I will need a way to get the running MIDlet.
Starting with exceptions should be easy.
I have the following blank projects:
Just hope a bunch of those are simple.
One nasty thing is that record stores use checked exceptions.
The fun thing will be keeping the record database up to date with multiple processes being ran. SquirrelJME will need some way to synchronized one file with another even when multiple SquirrelJME processes are being ran.
Going to say that RMS sucks. The API is quite nasty, has a bunch of inefficiencies and just screams badly designed.
For sanity purposes, I am probably going to need some internal file locking on paths and file channels. Or I could just ignore multiple SquirrelJMEs running at once and just treat the database as if it were opened only by a single running program. This is since all processes running in SquirrelJME will be under the same process.
I only want to write the record handling code once, so that means I will want a generic block based representation of the database records that can persist within SquirrelJME.
Typing up all those classes took awhile, about 4 hours.
Also, I forgot that today was SquirrelJME's birthday! Happy birthday! I have worked on it for an entire year.
So I will need an efficient and nice API for records. There would be a single instance of the database. Which reminds me to check meep-io and see how much it differs from GCF.
So what does that give me then? I would have each record store that exists for an application be a single block of binary data where records are stored. So there would need to be a record store manager. Every suite stores its own records, so that would need some kind of lookup. Then there can be multiple stores for applications.
Probably would be best to roll my own format than use a pre-existing format because I am not even sure that they exist.
Dreamcast memory card blocks are 512 bytes in size and the Nintendo 64 has 2048KiB pages about (supposidly). My database would be an ultra-compact database. Simple in concept and hopefully fast enough to not be really slow. I suppose it should be transactional.

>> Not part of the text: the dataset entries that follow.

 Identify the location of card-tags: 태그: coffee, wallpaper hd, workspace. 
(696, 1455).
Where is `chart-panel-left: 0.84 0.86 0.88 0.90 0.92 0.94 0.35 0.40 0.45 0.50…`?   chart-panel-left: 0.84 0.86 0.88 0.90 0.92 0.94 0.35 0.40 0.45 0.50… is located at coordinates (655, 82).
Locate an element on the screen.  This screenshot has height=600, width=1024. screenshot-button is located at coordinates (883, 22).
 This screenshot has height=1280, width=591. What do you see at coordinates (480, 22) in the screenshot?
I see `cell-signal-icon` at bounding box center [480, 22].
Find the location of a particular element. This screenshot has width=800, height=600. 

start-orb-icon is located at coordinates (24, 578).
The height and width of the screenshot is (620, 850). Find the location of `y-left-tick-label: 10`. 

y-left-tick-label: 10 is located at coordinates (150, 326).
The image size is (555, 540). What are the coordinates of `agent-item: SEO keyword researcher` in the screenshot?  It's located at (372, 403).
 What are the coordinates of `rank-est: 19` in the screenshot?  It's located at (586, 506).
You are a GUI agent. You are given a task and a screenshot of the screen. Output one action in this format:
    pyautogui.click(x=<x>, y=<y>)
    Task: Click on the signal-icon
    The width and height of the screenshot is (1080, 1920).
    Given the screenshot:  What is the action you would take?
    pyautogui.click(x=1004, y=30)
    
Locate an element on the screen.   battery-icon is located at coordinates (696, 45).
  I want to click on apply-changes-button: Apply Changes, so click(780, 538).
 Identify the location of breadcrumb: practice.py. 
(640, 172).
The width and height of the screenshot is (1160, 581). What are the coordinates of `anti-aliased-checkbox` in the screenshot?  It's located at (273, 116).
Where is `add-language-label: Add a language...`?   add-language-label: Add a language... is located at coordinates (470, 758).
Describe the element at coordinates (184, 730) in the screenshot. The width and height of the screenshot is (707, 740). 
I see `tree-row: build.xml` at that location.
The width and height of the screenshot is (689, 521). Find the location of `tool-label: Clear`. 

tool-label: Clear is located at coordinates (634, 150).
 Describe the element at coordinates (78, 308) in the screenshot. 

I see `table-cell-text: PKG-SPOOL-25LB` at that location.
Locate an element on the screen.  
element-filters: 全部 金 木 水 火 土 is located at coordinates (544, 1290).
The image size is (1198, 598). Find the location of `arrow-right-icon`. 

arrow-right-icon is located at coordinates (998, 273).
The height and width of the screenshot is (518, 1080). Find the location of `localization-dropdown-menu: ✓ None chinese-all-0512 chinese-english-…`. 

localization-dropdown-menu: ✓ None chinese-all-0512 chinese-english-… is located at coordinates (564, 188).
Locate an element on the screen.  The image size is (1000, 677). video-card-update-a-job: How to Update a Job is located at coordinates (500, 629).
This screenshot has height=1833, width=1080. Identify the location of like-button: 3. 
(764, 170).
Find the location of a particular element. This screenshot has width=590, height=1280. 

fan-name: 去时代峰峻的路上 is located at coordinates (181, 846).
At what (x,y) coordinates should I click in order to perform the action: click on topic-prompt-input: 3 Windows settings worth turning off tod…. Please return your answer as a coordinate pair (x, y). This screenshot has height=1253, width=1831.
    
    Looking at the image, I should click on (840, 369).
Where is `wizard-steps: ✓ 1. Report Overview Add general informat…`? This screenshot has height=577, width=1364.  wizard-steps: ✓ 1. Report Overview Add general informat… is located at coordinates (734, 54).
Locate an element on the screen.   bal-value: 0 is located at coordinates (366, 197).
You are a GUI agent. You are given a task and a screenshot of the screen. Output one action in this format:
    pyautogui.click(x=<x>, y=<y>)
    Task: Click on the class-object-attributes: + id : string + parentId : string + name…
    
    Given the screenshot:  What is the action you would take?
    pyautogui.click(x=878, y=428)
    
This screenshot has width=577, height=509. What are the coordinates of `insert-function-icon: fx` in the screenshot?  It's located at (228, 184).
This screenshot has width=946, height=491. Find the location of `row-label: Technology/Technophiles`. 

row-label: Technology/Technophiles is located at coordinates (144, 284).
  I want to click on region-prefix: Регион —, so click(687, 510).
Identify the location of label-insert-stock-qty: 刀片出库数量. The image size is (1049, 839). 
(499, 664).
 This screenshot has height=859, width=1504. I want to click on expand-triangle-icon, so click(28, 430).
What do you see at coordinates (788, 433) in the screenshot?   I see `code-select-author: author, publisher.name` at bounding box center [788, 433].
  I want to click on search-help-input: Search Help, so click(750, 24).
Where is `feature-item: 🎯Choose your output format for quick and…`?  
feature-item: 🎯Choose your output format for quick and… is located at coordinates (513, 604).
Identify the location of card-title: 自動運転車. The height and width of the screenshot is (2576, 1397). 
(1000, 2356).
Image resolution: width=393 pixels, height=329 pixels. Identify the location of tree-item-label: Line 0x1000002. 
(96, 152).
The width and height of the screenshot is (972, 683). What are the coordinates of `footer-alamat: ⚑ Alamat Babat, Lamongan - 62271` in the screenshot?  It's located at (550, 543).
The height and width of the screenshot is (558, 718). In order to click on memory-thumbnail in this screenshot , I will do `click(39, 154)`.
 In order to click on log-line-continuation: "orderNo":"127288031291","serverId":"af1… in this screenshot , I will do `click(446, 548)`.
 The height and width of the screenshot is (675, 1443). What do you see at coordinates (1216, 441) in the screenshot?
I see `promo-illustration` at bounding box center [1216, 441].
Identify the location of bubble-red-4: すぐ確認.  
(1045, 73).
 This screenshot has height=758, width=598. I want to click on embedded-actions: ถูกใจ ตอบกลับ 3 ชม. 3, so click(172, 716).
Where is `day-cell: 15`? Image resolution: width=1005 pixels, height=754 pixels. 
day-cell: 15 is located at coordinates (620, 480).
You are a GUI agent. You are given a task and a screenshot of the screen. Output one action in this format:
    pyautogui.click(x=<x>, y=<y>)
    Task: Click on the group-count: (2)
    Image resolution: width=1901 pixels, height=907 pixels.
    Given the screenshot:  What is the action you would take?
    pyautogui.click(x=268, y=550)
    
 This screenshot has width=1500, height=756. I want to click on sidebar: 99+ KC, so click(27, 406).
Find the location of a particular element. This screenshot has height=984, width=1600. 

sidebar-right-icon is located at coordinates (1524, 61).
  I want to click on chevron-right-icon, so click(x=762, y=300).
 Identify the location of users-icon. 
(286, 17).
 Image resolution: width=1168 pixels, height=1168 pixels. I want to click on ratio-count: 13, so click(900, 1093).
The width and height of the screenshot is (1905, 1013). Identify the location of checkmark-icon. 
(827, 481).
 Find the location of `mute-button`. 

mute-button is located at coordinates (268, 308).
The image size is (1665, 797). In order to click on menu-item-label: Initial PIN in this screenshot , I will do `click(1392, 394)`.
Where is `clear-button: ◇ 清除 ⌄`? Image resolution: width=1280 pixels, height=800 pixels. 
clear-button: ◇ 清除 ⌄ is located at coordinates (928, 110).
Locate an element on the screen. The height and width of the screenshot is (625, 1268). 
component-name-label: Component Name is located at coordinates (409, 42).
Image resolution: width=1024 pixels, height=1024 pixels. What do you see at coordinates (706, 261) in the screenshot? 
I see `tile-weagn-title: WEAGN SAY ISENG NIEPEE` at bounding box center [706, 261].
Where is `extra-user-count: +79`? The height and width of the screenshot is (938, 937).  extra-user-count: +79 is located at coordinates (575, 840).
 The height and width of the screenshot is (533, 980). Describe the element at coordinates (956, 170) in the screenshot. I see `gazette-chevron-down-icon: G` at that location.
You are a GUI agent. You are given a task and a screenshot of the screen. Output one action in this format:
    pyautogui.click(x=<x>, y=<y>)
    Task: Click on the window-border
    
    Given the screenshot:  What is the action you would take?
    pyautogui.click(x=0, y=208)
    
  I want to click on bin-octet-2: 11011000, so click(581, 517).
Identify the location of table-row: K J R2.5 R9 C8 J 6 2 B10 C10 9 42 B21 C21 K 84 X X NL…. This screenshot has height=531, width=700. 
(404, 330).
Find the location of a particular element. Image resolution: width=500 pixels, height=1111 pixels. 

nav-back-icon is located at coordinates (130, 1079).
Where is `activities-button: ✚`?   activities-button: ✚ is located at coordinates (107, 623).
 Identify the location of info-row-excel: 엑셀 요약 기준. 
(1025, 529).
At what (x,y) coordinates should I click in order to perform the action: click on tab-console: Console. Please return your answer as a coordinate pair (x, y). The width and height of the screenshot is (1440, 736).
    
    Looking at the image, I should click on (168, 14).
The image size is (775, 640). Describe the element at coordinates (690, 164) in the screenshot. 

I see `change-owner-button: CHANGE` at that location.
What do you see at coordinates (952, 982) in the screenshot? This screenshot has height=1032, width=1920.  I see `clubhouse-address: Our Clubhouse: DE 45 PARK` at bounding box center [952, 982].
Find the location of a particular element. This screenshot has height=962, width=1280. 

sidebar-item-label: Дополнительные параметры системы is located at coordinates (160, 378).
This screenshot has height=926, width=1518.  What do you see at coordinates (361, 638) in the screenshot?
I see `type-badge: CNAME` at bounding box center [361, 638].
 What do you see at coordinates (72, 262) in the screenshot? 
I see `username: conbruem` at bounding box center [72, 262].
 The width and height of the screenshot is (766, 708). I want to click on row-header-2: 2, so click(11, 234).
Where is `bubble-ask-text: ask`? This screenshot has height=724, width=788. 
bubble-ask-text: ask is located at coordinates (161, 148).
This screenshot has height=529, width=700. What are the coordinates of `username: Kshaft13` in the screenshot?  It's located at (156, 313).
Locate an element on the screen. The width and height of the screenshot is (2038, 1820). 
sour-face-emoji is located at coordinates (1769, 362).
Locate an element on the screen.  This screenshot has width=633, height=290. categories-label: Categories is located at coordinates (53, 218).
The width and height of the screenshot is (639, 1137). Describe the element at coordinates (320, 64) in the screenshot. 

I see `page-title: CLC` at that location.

So inventing such a format will be interesting to say the least, but it could potentially be done.
I do wonder if I can do obtuse and convoluted tricks to reduce the size representation of keys. I can swap bits and use huffman encoding for the id, tag, and the size of data stored. Most records would be stored in very small quantities so as long as the huffman table even for the data that will not fit where it only uses that amount of data to be stored. That would complicate things but potentially reduce the storage space.
That would probably reduce the required size, but that would complicate things a bit. So I do not want to overcomplicate things needlessly for a few bytes. If I do need to shave off bytes like this, I can always have a secondary format that treats this way.